During the course of the 1858 election campaign Lincoln spoke in at least two communities in Eureka’s home county of Woodford. He gave an impromptu speech in El Paso, Illinois on August 28, 1858 when a crowd gathered as he waited at the train station, and delivered another speech in Metamora on October 4. Although Woodford County was one of the counties where the Whig Party had formerly been dominant, at the time of the 1858 election it was in the Eighth Illinois Senate District and the Forty-Second Illinois House of Representatives District, both of which contained a mix of counties that had historically supported Whigs and counties where the Republican Party was now strong. Despite coming in second in Woodford County in the election of 1858, the Republican candidates for Illinois Senate and House of Representatives both ultimately won a majority in their districts and were elected. Republican George C. Bestor defeated Democrat William S. Moss in the Eighth Illinois Senate District by about 120 votes and Republican John A. McCall defeated Democrat Washington E. Cook in the Forty-Second Illinois House District, with a 453-vote advantage in Marshall and Putnam counties, which Cook’s 336-vote lead in Woodford County could not overcome.
Allen C. Guelzo, “Houses Divided: Lincoln, Douglas, and the Political Landscape of 1858,” The Journal of American History 94 (September 2007), 392-94, 400-401; Michael Burlingame, Abraham Lincoln: A Life (Baltimore: The Johns Hopkins University Press, 2008), 1:457-58, 476-77; The Lincoln Log: A Daily Chronology of the Life of Abraham Lincoln, 28 August 1858, https://www.thelincolnlog.org/Results.aspx?type=CalendarDay&day=1858-08-28; 4 October 1858, https://www.thelincolnlog.org/Results.aspx?type=CalendarDay&day=1858-10-04; Daily Illinois State Journal (Springfield), 4 November 1858, 3:2; Chicago Daily Press and Tribune, (IL) 5 November 1858, 1:3; The Weekly Chicago Times (IL), 11 November 1858, 2:6; The Weekly Pantagraph (Bloomington, IL), 10 November 1858, 2:1; 24 November 1858, 2:3.
4No response to this letter has been located, nor any further correspondence between Lincoln and Dickinson.
In response to an inquiry as to his political affiliation in 1855, Lincoln wrote of his disapproval of the American Party’s position on immigrants and Catholics.

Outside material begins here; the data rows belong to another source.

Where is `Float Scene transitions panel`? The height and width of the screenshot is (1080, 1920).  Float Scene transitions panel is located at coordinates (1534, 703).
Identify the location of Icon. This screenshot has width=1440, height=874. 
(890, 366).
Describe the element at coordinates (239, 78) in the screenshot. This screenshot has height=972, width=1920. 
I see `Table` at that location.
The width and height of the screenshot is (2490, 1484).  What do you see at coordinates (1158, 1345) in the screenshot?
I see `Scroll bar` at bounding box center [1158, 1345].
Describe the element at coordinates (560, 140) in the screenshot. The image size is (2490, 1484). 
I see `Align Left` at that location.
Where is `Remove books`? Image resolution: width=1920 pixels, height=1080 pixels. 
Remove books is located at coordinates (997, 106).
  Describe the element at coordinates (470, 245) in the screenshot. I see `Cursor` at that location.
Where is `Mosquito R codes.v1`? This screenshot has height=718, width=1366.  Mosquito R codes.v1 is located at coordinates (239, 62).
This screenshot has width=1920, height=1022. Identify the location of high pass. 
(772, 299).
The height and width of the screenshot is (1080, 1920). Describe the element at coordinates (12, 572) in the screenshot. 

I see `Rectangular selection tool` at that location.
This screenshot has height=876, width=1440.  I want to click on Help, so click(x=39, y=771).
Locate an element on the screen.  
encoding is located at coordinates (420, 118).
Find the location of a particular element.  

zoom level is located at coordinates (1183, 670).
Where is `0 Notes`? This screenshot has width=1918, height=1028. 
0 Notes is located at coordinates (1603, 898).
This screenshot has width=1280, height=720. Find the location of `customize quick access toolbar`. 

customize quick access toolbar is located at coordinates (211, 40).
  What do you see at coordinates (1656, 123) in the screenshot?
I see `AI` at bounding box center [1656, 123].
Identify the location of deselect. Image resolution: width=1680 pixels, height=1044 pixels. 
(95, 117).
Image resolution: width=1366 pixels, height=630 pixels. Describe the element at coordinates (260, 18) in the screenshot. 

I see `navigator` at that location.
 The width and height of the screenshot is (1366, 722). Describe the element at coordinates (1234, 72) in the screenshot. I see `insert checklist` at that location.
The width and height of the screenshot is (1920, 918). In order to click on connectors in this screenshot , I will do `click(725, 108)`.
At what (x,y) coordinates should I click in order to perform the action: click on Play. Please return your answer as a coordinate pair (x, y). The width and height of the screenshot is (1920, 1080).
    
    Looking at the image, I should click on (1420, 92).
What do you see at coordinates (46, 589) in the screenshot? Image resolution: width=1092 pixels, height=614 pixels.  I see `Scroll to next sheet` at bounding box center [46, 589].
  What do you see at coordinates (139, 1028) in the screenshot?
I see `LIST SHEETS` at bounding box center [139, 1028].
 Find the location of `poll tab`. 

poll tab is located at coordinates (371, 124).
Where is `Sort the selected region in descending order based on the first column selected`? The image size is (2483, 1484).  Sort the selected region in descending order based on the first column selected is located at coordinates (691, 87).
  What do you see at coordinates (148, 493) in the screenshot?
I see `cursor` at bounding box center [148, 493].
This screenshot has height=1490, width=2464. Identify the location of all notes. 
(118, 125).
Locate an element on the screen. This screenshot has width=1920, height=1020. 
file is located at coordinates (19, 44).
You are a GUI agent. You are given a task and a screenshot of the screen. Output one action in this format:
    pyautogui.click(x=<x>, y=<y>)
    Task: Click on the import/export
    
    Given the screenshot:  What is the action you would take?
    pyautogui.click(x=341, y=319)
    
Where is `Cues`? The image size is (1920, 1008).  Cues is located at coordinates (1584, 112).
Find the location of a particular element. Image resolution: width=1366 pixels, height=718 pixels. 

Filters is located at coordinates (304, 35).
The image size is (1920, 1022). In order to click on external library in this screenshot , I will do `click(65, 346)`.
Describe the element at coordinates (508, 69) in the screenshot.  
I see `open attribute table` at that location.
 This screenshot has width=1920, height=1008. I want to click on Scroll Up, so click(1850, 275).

During the course of the 1858 campaign, Lincoln refuted rumors that he had been a member of the American Party in an October 1858 speech at Meredosia as well as in a letter to Edward Lusk later that same month. Similar rumors also surfaced during the 1860 presidential election and Lincoln again denied any affiliation with the American Party.
Abraham Jonas to Abraham Lincoln; Abraham Lincoln to Abraham Jonas.
5Lincoln wrote this docketing.

Autograph Letter Signed, 3 page(s), Abraham Lincoln Papers, Library of Congress (Washington, DC).